- **Data shown**:
:::

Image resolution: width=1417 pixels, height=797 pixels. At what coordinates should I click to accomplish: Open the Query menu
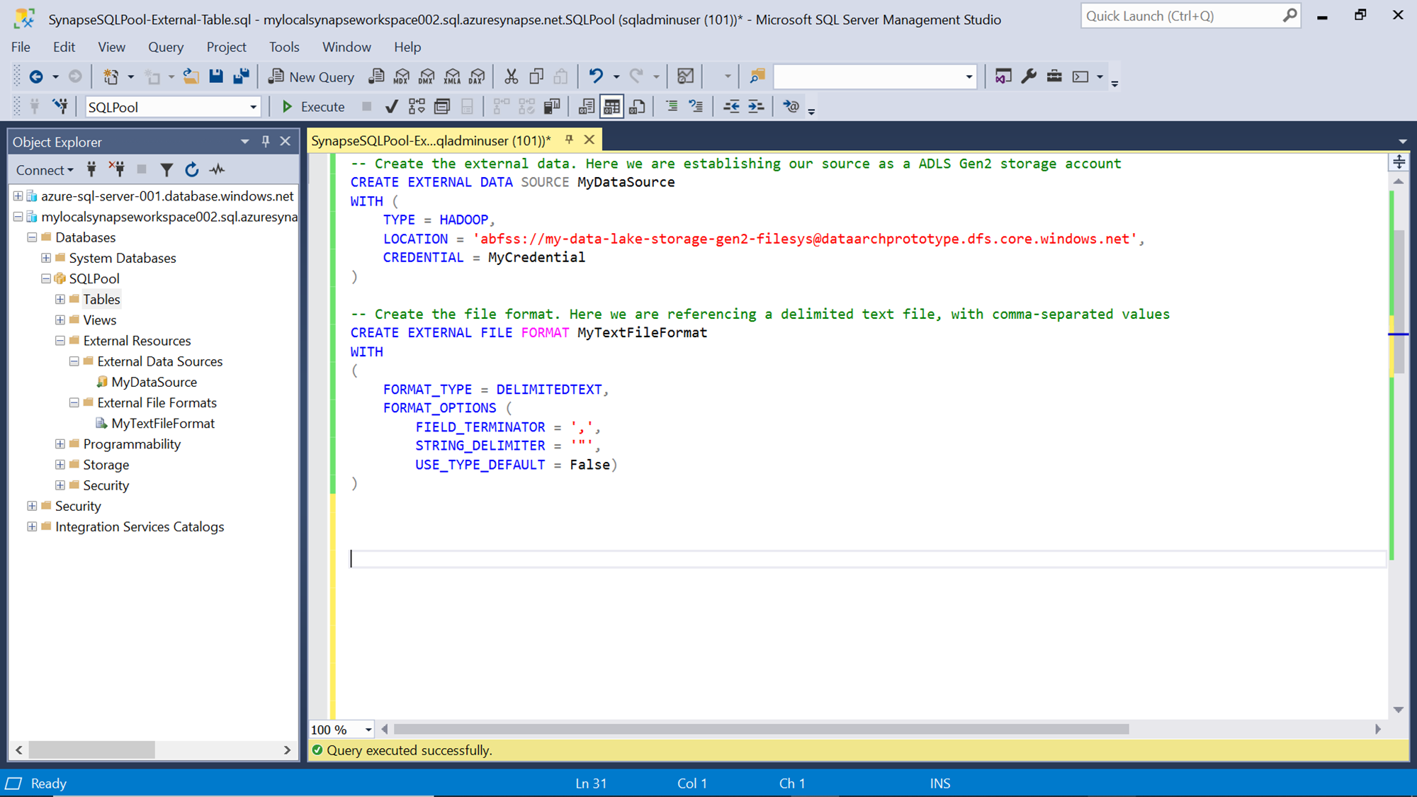click(x=165, y=47)
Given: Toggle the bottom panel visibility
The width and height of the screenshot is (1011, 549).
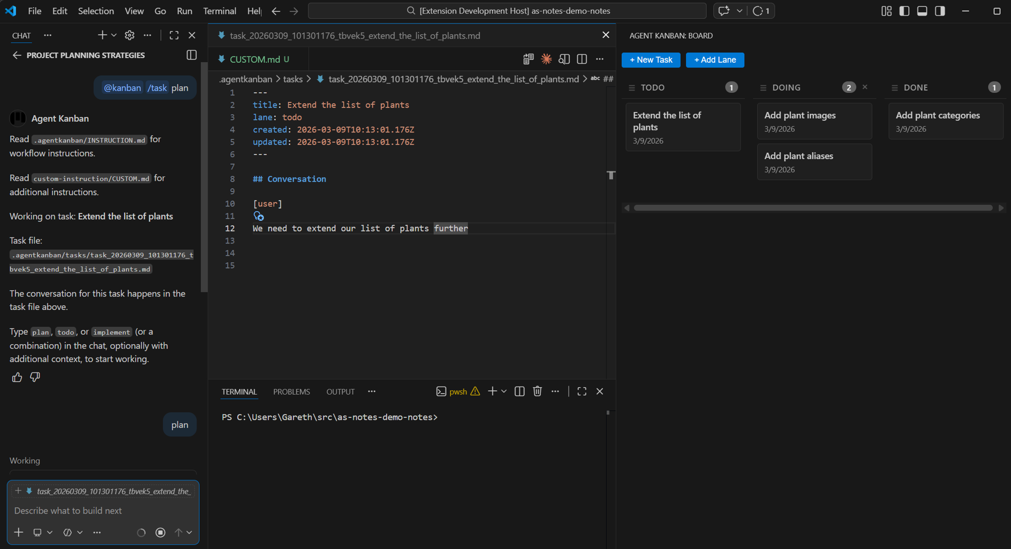Looking at the screenshot, I should coord(922,11).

:::

- **Exercise aim**:
From the line containing "Given: Toggle the bottom panel visibility" down to the end of the data above, reproduce each line exactly; no pictures.

- **Worked solution**:
Given: Toggle the bottom panel visibility
The width and height of the screenshot is (1011, 549).
Looking at the screenshot, I should coord(922,11).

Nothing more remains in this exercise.